One essential part of a violin is the strings, and if you’re a violinist, you know that not all strings are the same. The string you used to play might differ from the strings of your colleague in terms of materials and type. Since there are different types of strings, the tendency is that it also differs in durability and performance. To further explain the things you need to know about strings, you might want to keep reading and take note of the following.
Types of strings
Professionals and advanced players are aware that well-built violin strings could produce better sound and performance. This is why they are torn between these three types of strings.
1. Gut strings
Gut strings are made of sheep intestines and some metal, which could give you a warm sound. Since it is made of natural material, it is sensitive to humidity and temperature.
2. Steel core strings
Unlike a gut core string, it is not susceptible to temperature and is durable because it is made from metal. You’d get a bright tone with this type of string.
3. Synthetic core strings
Synthetic strings are a combination of the warm tone of a gut and the stability or durability of steel. Once you stretch it, these strings stay in tune and have a stable pitch.
Tension is essential to produce and hit the tone you hope for. If you have thick strings, there is much-needed tension to bring them to the right pitch fully. Meanwhile, thin lines require less pressure. Together with the tension is gauge. Both the tension and gauge should be set correctly to achieve the maximum quality of the strings.

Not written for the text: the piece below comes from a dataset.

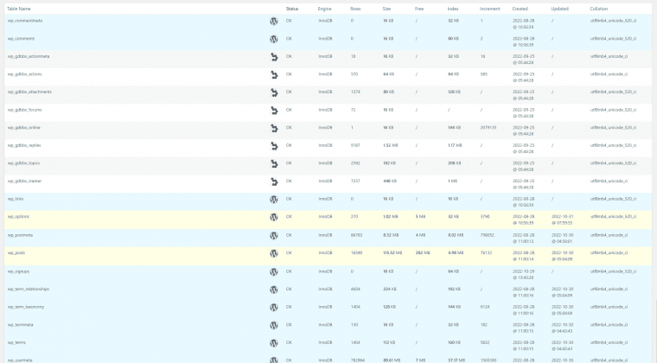Click the wp_links table name
The image size is (657, 363).
click(16, 199)
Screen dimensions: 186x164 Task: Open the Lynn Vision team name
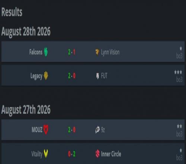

Matching the strings to your need
Choosing the strings depends on the type and style of music you play. If you hope for brilliant and brighter tones, steel strings are perfect for you. You can also explore various versions of synthetic core strings if you want to sound classic. Note that the sound you want to produce should match with the strings you use. Likewise, you should also never forget the lifespan of the strings you plan to have. You might want to invest with those strings that can stand the test of time with little to no maintenance required.
Keep your options open
There is always room for improvement. You can always choose to move from one type of string to another as long as you are ready. Likewise, if you want to explore another style and sound, changing your strings isn’t a bad idea at all. All you need is the confidence to make the transition possible.
Regardless of whether you’re a beginner, professional, or advanced player, it is essential that you know the various types of strings and when you should use them. To avoid sudden changes on your strings, take note that you should consider what you need and what sound you want to produce. It might be a little bit daunting, but once you have an apparent reason why you’re switching, there’ll be no more confusion and conflicts ahead.